**ASSIGNED TASK 1**
Rewrite the paragraph beginning "I think the change is dialectical" from the essay on large language models below as a short list of steps. Keep its main facts.
**ASSIGNED TASK 2**
In the essay on large language models below, what earlier language technology is given as an example?
**ASSIGNED TASK 3**
Pick up the essay on large language models below and continue writing from the point where it stops.

**TEXT PASSAGE**
○ ○ ○ ○

How should we think about large language models (LLMs)? People commonly think and talk about them in terms of human intelligence. To the extent this metaphor does not accurately reflect the properties of the technology, this may lead to misguided diagnoses and prescriptions. It seems to me an LLM is not like a human or a human brain in so many ways. One crucial distinction for me is that LLMs lack individuality and subjectivity.
What are organisms that similarly lack these qualities? Coral polyps and Portuguese man o’ war come to mind, or slime mold colonies. Or maybe a single bacterium, like an E. coli. Each is essentially identical to its clones, responds automatically to chemical gradients (bringing to mind how LLMs respond to prompts), and doesn’t accumulate unique experiences in any meaningful way.
Considering all these examples, the meme about LLMs being like a shoggoth (an amorphous blob-like monster originating from the speculative fiction of Howard Philips Lovecraft) is surprisingly accurate. The thing about these metaphors though is that it’s about as hard to reason about such organisms as it is to reason about LLMs. So to use them as a metaphor for thinking about LLMs won’t work. A shoggoth is even less helpful because the reference will only be familiar to those who know their H.P. Lovecraft.
So perhaps we should abandon metaphorical thinking and think historically instead. LLMs are a new language technology. As with previous technologies, such as the printing press, when they are introduced, our relationship to language changes. How does this change occur?
I think the change is dialectical. First, we have a relationship to language that we recognize as our own. Then, a new technology destabilizes this relationship, alienating us from the language practice. We no longer see our own hand in it. And we experience a lack of control over language practice. Finally, we reappropriate this language use in our practices. In this process of reappropriation, language practice as a whole is transformed. And the cycle begins again.

○ ○ ○ ○

**PROVIDED RECORDS**
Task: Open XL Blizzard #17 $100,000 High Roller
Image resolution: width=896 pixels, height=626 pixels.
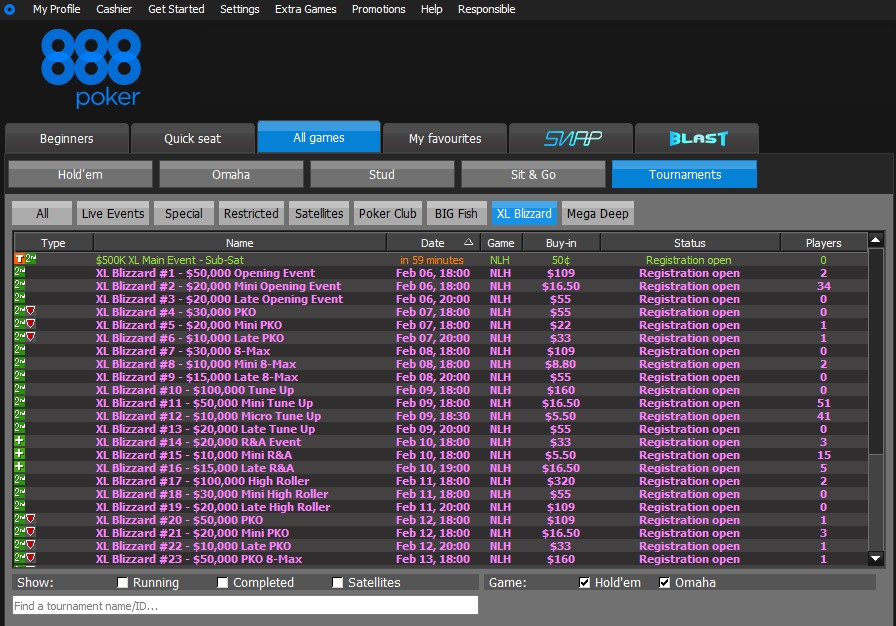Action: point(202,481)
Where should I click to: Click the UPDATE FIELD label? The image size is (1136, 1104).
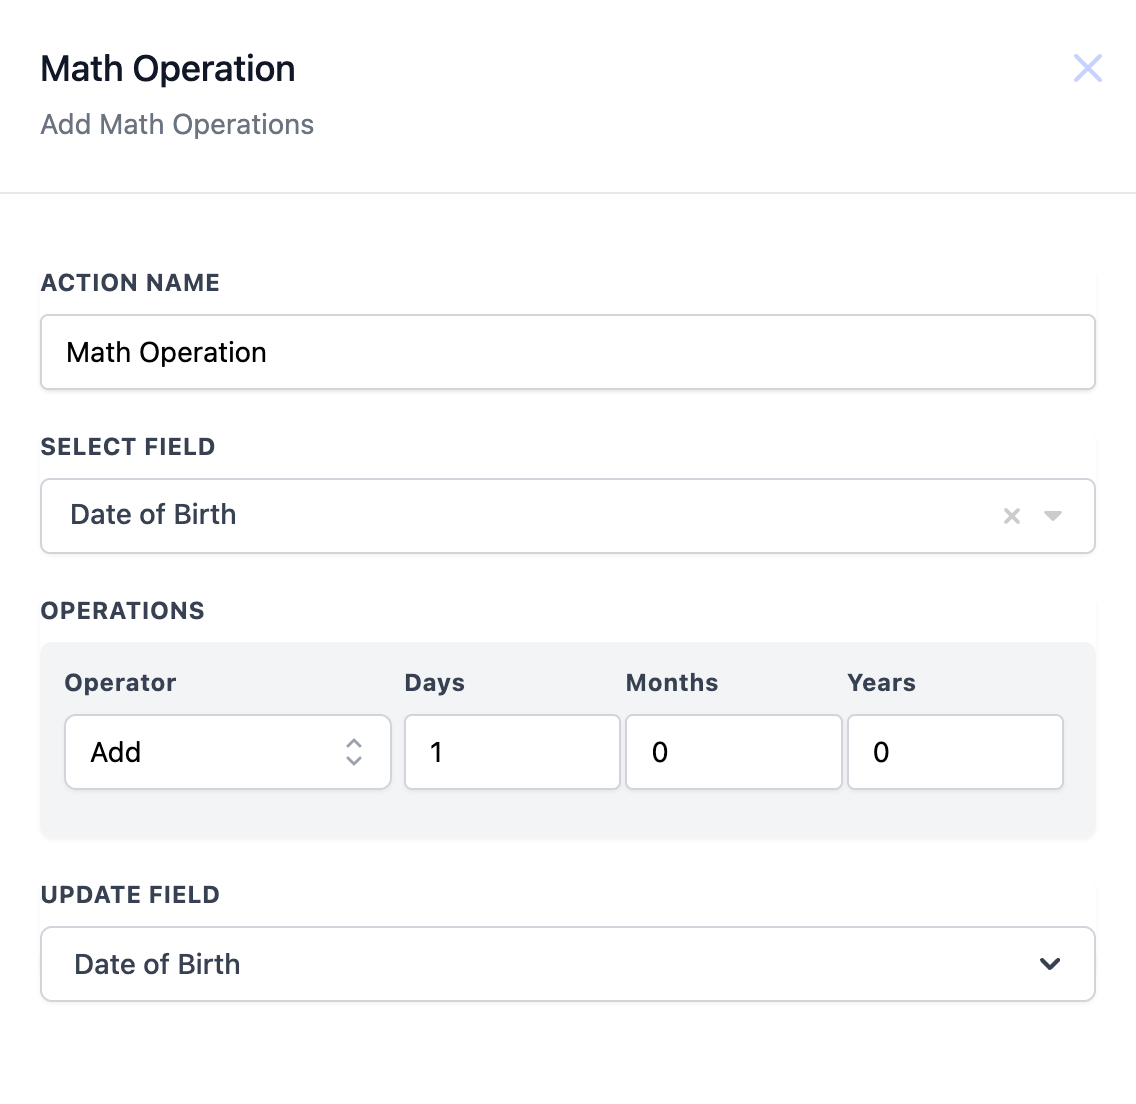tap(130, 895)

○ ○ ○ ○

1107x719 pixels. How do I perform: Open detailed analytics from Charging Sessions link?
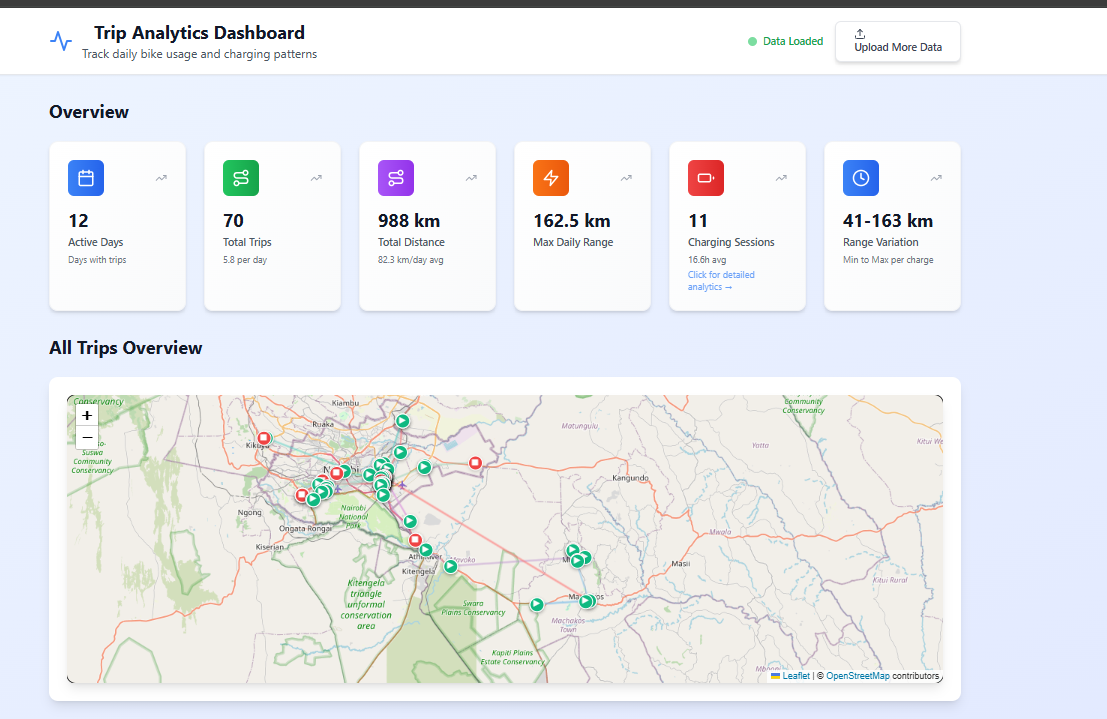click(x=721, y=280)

○ ○ ○ ○

**ANSWER AREA 1**
- First, people have a relationship to language that they recognize as their own.
- A new technology then unsettles this relationship and distances people from the language practice. They no longer see their own hand in it and feel a lack of control over it.
- Finally, people take this language use back into their own practices.
- In taking it back, language practice as a whole is transformed.
- The cycle then begins again.

**ANSWER AREA 2**
The printing press.

**ANSWER AREA 3**
For an example of this dialectical transformation of language practice under the influence of new technology, we can take Eisenstein’s classic account of the history of the printing press (1980). Following its introduction many things changed about how we relate to language. Our engagement with language shifted from a primarily oral one to a visual and deliberative one. Libraries became more abundantly stocked, leading to the practice of categorization and classification of works. Preservation and analysis of stable texts became a possibility. The solitary reading experience gained prominence, producing a more private and personal relationship between readers and texts. Concerns about information overload first reared its head. All of these things were once new and alien to humans. Now we consider them part of the natural order of things. They weren’t predetermined by the technology, they emerged through this active tug of war between groups in society about what the technology would be used for, mediated by the affordances of the technology itself.
In concrete material terms, what does an LLM consist of? An LLM is just numerical values stored in computer memory. It is a neural network architecture consisting of billions of parameters in weights and biases, organized in matrices. The storage is distributed across multiple devices. System software loads these parameters and enables the calculation of inferences. This all runs in physical data centers housing computing infrastructure, power, cooling, and networking infrastructure. Whenever people start talking about LLMs having agency or being able to reason, I remind myself of these basic facts.
A printing press, although a cleverly designed, engineered, and manufactured device, is similarly banal when you break it down to its essential components. Still, the ultimate changes to how we relate to language have been profound. From these first few years of living with LLMs, I think it is not unreasonable to think they will cause similar upheavals. What is important for me is to recognize how we become alienated from language, and to see ourselves as having agency in reappropriating LLM-mediated language practice as our own.